• _The records_:
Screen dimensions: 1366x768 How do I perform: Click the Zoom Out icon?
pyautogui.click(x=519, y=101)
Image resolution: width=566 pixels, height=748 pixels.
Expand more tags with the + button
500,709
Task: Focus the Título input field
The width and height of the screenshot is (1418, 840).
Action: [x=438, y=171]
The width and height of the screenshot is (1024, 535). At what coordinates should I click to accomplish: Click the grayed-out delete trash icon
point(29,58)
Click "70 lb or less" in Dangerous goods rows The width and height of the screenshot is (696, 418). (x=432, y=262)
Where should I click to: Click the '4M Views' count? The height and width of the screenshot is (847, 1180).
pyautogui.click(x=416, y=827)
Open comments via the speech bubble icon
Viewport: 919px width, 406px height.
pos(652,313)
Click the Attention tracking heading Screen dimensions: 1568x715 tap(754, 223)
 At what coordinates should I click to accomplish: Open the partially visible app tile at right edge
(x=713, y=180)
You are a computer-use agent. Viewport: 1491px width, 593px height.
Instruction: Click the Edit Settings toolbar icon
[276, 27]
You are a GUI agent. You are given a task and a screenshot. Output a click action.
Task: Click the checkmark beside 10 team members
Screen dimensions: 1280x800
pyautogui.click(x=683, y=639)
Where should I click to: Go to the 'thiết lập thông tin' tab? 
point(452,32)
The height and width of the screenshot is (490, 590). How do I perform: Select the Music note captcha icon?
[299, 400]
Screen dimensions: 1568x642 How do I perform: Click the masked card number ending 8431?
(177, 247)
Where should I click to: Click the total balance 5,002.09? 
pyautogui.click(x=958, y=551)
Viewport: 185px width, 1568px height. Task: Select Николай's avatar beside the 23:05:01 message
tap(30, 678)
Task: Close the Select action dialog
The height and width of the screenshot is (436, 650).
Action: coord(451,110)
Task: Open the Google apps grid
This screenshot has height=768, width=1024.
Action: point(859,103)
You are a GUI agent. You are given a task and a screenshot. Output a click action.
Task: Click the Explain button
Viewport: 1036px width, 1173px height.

• _What to do_: Only one part of the material above is to be transcribed, namely the lines starting with the line that has "You are a computer-use" and going on through the line that has "Task: Open the Google apps grid", exactly as they stand.

• _Worked solution_:
You are a computer-use agent. Viewport: 1491px width, 593px height.
Instruction: Click the Edit Settings toolbar icon
[276, 27]
You are a GUI agent. You are given a task and a screenshot. Output a click action.
Task: Click the checkmark beside 10 team members
Screen dimensions: 1280x800
pyautogui.click(x=683, y=639)
Where should I click to: Go to the 'thiết lập thông tin' tab? 
point(452,32)
The height and width of the screenshot is (490, 590). How do I perform: Select the Music note captcha icon?
[299, 400]
Screen dimensions: 1568x642 How do I perform: Click the masked card number ending 8431?
(177, 247)
Where should I click to: Click the total balance 5,002.09? 
pyautogui.click(x=958, y=551)
Viewport: 185px width, 1568px height. Task: Select Николай's avatar beside the 23:05:01 message
tap(30, 678)
Task: Close the Select action dialog
The height and width of the screenshot is (436, 650).
Action: coord(451,110)
Task: Open the Google apps grid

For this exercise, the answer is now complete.